The short answer to this question is no.
To understand why this is good news for you and your followers, please read on.
I am a self-confessed leadership nerd. I have been absolutely fascinated by the topic of leadership since I was a young boy and have devoted my professional career to studying leaders and trying to understand how people become leaders.
Today, no matter what part of the world I conduct leadership development workshops in, one question that I can be sure will come up is: “Are leaders made or are they born?” It’s a question as old as leadership itself. Inevitably, people bring up the fact that some people are born leaders—they have certain talents—and the rest of us simply didn’t win the genetic lotto. “Look at Tiger Woods or Jack Welch or Mozart! It’s so obvious that they represent the height of natural talent, how could anyone doubt the hypothesis that true leaders—world-class leaders—are born with some gift?” I must admit that this is pretty compelling evidence in support of the “born” hypothesis. However, to paraphrase the wonderfully sardonic, academic wit of former Secretary of State, Henry Kissinger, “The only thing wrong with that hypothesis is that it doesn’t enjoy the benefit of truth.”

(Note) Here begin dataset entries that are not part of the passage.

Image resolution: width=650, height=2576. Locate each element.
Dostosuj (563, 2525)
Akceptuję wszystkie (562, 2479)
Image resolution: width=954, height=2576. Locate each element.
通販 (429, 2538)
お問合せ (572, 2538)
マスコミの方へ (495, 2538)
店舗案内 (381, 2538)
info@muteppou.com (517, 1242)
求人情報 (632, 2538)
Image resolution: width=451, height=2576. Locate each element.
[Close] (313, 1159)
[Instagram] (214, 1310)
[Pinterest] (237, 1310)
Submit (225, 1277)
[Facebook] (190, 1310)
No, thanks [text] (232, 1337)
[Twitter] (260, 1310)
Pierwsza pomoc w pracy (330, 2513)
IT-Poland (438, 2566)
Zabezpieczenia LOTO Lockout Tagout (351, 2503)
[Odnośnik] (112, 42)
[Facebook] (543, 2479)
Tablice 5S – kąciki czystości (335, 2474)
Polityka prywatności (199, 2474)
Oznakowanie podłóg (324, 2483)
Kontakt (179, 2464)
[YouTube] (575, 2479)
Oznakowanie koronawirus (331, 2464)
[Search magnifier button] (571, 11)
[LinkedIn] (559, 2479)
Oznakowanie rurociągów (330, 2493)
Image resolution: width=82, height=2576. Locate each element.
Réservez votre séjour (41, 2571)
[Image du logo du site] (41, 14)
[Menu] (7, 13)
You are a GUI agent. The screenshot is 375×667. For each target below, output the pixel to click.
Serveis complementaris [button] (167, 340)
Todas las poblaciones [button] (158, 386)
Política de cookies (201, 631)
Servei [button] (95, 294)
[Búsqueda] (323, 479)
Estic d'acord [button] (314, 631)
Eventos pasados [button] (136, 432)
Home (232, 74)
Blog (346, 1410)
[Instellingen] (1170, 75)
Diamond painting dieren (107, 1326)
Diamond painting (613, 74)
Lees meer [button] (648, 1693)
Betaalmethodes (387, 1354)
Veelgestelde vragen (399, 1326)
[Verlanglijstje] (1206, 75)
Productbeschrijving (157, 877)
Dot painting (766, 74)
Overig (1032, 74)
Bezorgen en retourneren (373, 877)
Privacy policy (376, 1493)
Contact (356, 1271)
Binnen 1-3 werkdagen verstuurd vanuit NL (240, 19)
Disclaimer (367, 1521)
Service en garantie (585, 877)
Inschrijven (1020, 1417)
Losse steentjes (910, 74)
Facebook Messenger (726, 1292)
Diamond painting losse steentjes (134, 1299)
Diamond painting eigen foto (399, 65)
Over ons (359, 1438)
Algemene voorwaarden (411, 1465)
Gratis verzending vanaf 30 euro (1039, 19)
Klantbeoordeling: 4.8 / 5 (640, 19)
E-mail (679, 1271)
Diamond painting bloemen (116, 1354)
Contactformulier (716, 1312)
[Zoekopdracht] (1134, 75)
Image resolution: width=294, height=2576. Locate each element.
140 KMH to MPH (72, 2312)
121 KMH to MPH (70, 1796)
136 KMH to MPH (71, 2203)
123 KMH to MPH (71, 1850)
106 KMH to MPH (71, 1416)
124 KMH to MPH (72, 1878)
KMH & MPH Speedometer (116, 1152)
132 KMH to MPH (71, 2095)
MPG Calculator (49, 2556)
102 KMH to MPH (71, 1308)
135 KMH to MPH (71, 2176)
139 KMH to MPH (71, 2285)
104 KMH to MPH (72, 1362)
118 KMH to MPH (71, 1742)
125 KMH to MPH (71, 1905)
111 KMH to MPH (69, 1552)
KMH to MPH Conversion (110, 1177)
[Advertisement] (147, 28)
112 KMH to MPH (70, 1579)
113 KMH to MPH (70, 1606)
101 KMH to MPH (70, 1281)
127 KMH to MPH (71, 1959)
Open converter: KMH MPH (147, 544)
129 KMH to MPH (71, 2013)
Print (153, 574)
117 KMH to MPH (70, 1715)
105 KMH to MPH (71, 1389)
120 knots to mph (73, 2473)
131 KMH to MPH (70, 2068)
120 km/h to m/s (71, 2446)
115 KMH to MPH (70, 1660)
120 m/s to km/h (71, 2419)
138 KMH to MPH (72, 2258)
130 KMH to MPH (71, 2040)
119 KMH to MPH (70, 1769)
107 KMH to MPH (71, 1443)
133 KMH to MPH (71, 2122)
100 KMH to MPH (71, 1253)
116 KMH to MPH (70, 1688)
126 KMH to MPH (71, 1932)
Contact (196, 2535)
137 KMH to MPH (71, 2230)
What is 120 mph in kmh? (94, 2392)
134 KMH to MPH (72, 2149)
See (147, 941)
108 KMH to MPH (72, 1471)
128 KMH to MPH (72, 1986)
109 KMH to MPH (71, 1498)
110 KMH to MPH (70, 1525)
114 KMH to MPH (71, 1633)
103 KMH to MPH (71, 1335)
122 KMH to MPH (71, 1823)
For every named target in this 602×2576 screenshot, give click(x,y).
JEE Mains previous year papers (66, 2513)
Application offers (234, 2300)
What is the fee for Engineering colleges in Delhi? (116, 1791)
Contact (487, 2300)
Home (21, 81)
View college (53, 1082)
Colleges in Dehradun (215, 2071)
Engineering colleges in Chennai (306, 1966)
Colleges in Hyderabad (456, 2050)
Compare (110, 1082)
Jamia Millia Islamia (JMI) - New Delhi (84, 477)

In his recent book, Talent is Overrated, Senior Editor at Large for FORTUNE, Geoff Colvin, strikes a death-blow to the future of genetically engineering talented musicians, athletes, and leaders of all types. The cover jacket of his book asks an intriguing and provocative question: “What if everything you know about raw talent, hard work, and great performance is wrong?” Colvin then goes on to explain, using a well-grounded, hard-nosed, investigative reporter’s approach to proving that, in fact, everything we thought we knew is wrong. He builds a case against genetic predisposition and the value of what most people refer to as “hard work” that is well-documented about Mozart, Tiger, and Jack, as well as Jeffrey Immelt, CEO of GE and Steve Balmer, CEO of Microsoft. The latter two were even marginal performers, at best, early in their careers.
For decades, one of the most respected authorities on leadership, Warren Bennis, has said, “Leaders are made, not born. They are made more by their own actions than anything else.” Dr. Bennis is one of my favorite authors on the topic of leadership and I could not agree with this statement more.
Colvin’s research goes on to uncover something also worthy of noting: years of experience have little, if nothing, to do with excellence. In fact, he cites studies of doctors, accountants, musicians, writers, singers, salespeople, pilots and other professionals in which length of experience had just the opposite effect.
So, where’s the good news I mentioned earlier? Right here: Being a leader doesn’t have anything to do with charisma, looks, gender, height or weight, being a captivating speaker, or graduating from the best school with the highest test scores—none of this, according to Colvin. It is something he refers to as “deliberate practice”. Quoting from the book: “Deliberate practice is characterized by several elements: It is an activity designed specifically to improve performance, often with the help of a teacher; it is repeated…a lot; feedback on results is continuously available; it’s highly demanding mentally; and, it isn’t much fun.”
Good news for those of us who don’t fit into the “Hollywood” model of what a leader must look like. It’s also good news to us of less than genius-level IQs. Additionally, it’s good news for those who are following good leaders today; your boss can become even better. The reality is that deliberate practice, whatever form it takes—tackling difficult projects, developing presentation skills, learning how to influence the behavior of those outside your span-of-control, continuing education—is needed not only to get to the top, but, in today’s hyper-competitive world, to stay on top.
What form of deliberate practice are you engaged in?